=== Text passage ===
DEFINING INFORMATION THROUGH
INTERPRETATION OF MY ISQUARE
As I translated the images that conjured in my mind for “information” onto my iSquare, I suddenly realised how broad and all-encompassing “information” can be. Moreover, how closely I associate information with my conceptions of technology and empirical facts. From the order of image-construction, I observed how I prioritize accessing information through the internet and wireless-technology as to paper sources, even if it included multimedia content, as a secondary method. The vision of the global connect was instantaneous, suggesting that I see information as weighted force of connection. Following that was the addition of a newspaper, consisting of text, images, and animated/moving images, revealing my emphasis on seeing news as information whereas the construction of the book near the bottom seemed less prioritised with less clarity in its purpose.
On the periphery of the central focal area, a number of symbols also suggest additional ways I attempted to define information. There are two profiles with a WiFi icon linking the two heads across the globe. The wide angle of the arcs references a rainbow, suggesting an upbeat attitude towards information. The bottom is stacked hierarchically with symbols, comprising a binary code, a cloud symbol, a information logo (often seen on maps), and a row of biological features symbolising how humans identify sensory information. This suggests while I recognise information can appear in digital and physical forms, the basic process to intake information is dependent on our biological abilities and limitations. The text on the back of my iSquare is very limited with only individual words to help clarify some of my drawn icons; thus, less significant in this case. From a self-conducted session of the iSquare protocol, I unveiled my perception of both a hierarchy of physical forms and the subsequent significances and meanings of “information.”
The title is really misleading, maybe I shouldn’t be using possessive pronouns because who can really own information? Can information really be mine? Or is it a global, yet invisible collection of things we’ve learned that we simply access without ownership? This collection of things is ever-growing and ever-changing, but if it isn’t mine, how can I possibly know what it is? I think I might be getting meta but in all honesty, the task of trying to define information only succeeds in limiting the field and its encompassing value! Perhaps this is why the research of iSquares was developed- it is difficult albeit, not impossible, to describe information in words, but would an artistic medium open up a new meaning behind information? Would a visual conveyance be easier to grasp?

=== Dataset entries ===

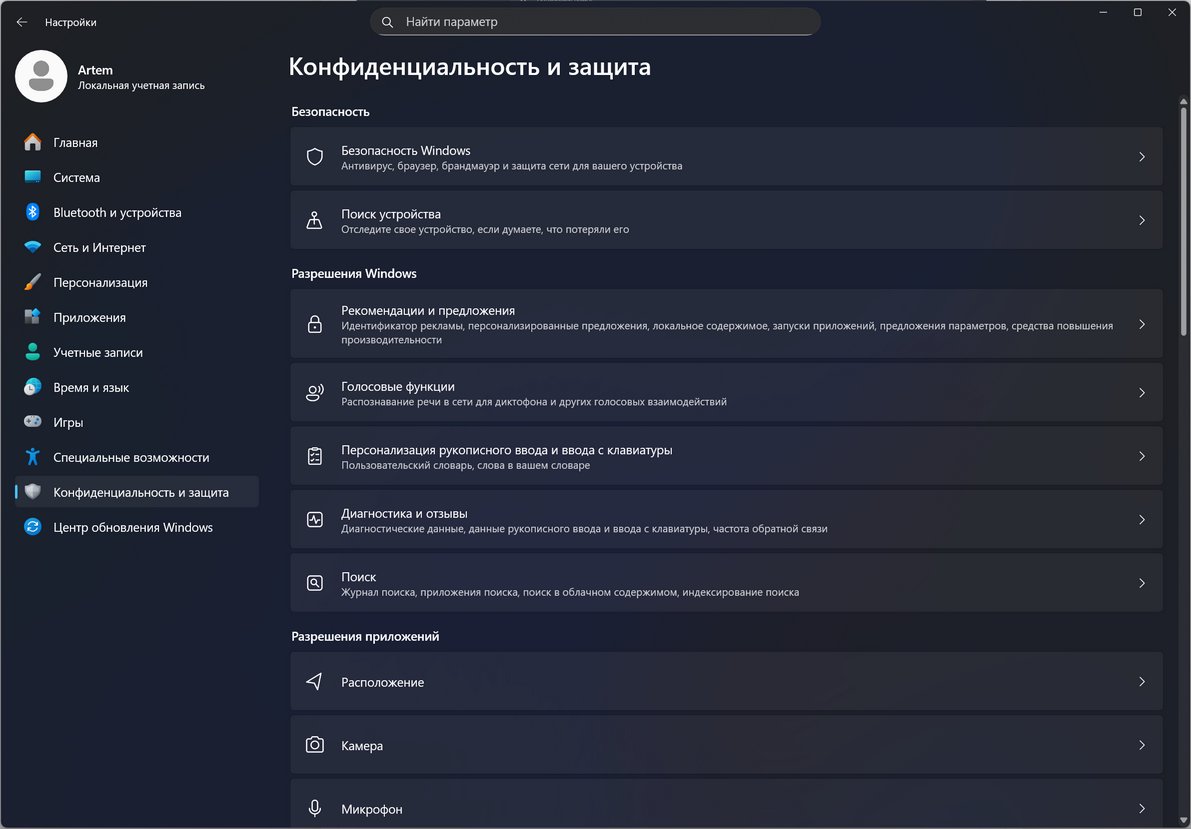Click the Поиск устройства locator icon
Image resolution: width=1191 pixels, height=829 pixels.
click(x=315, y=221)
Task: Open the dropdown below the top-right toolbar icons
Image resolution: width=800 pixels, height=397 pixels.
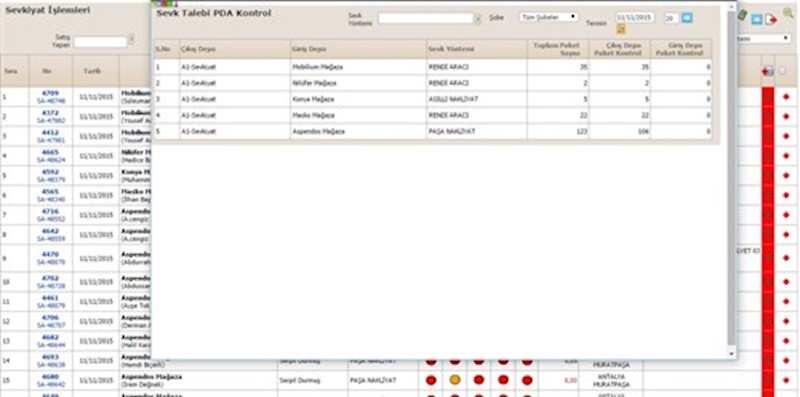Action: click(763, 38)
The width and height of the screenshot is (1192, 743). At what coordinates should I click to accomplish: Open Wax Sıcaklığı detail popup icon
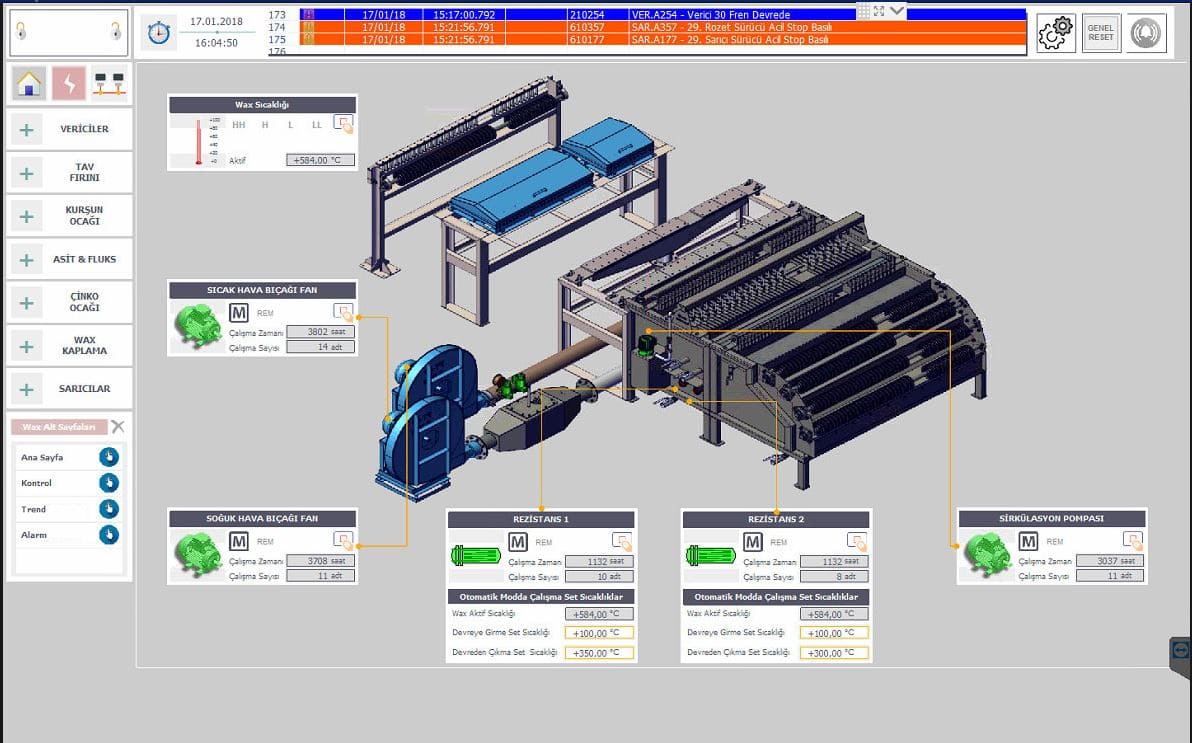coord(343,124)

=== What you need to do ===
[A] Write out the stretch of the essay on defining information from "The title is" through "easier to grasp?".
[B] Extend the essay on defining information with the passage that would come after its final sentence.
The entries have no connection to the essay on defining information.

=== Answers by task ===
[A]
The title is really misleading, maybe I shouldn’t be using possessive pronouns because who can really own information? Can information really be mine? Or is it a global, yet invisible collection of things we’ve learned that we simply access without ownership? This collection of things is ever-growing and ever-changing, but if it isn’t mine, how can I possibly know what it is? I think I might be getting meta but in all honesty, the task of trying to define information only succeeds in limiting the field and its encompassing value! Perhaps this is why the research of iSquares was developed- it is difficult albeit, not impossible, to describe information in words, but would an artistic medium open up a new meaning behind information? Would a visual conveyance be easier to grasp?

[B]
However, when placed in the shoes of having to visually represent information and generate my own iSquare, I was at a loss of … perception. My mind was a blank slate. But slowly, ideas began to form and I realized, that at that particular instant, I was using information to decide on what to draw. In a broader sense, I began to view information as a tool that helps us to make decisions. Information is almost always generated with a purpose. This purpose is what defines information, as information is essentially formless or meaningless unless and until it is acted upon. Thus, I saw the value of information through its decision-defining abilities.
Another quality I found about information is its relation to nature. This implies physical nature, human nature, or even natural phenomenon. Information stems from something natural, an occurrence in the natural world, and hence, when drawing my iSquare, I decided to draw a fork in a naturistic trail. This symbolizes the concepts of decision-making, as well as the notion that information is rooted from nature. With these initial perspectives of information, I look forward to delving into iSquare research and beginning a self-reflective journey as to what information is to me, as well as what information means to world.
INFORMATION AND SYDNEY
The iSquare Research Project’s asks participants a simple question – “what is information?”. In the week I have been a junior fellow on the team, I have come to understand that the deceptive simplicity of the question hides an incredibly complex web of different answers.
I was first drawn to the project by the sense of provocative confusion that I felt when I read through the history of the project. As someone who enjoys a challenge, I found myself motivated to take part because of the project’s open-ended nature – it is dynamic and relies on interpretation in a way that linear and causally-oriented research projects are not. I was, and continue to be, completely fascinated by the seemingly endless different understandings of the word ‘information’, a concept that we use constantly without a definitive definition.
On our first day of the program, each of the junior fellows were given our own iSquare in which to answer the question “what is information?”. My drawing ended up being quite indicative of how I tend to function cognitively, and I had no awareness of it. The word ‘information’ immediately made me think of the word in connection with people, specifically in how we parse out understandings of our physical and mental environments by gaining knowledge. Therefore, I decided to draw the outline of a human head, with a crudely-drawn brain inside of it. Outside of the head, I drew a dark cloud. On the brain I wrote “things I know”, referring to the brain as the place in which people store information. On the cloud I wrote “things I don’t know … but could”, referencing knowledge that exists outside of an individual. The latter part of this sentence is intended to illustrate information as something that can exist both externally and internally of people, but that it is able to move freely between these two states. Overall, I found that I depicted ‘information’ as intrinsic to cognition and something that can be gained and lost.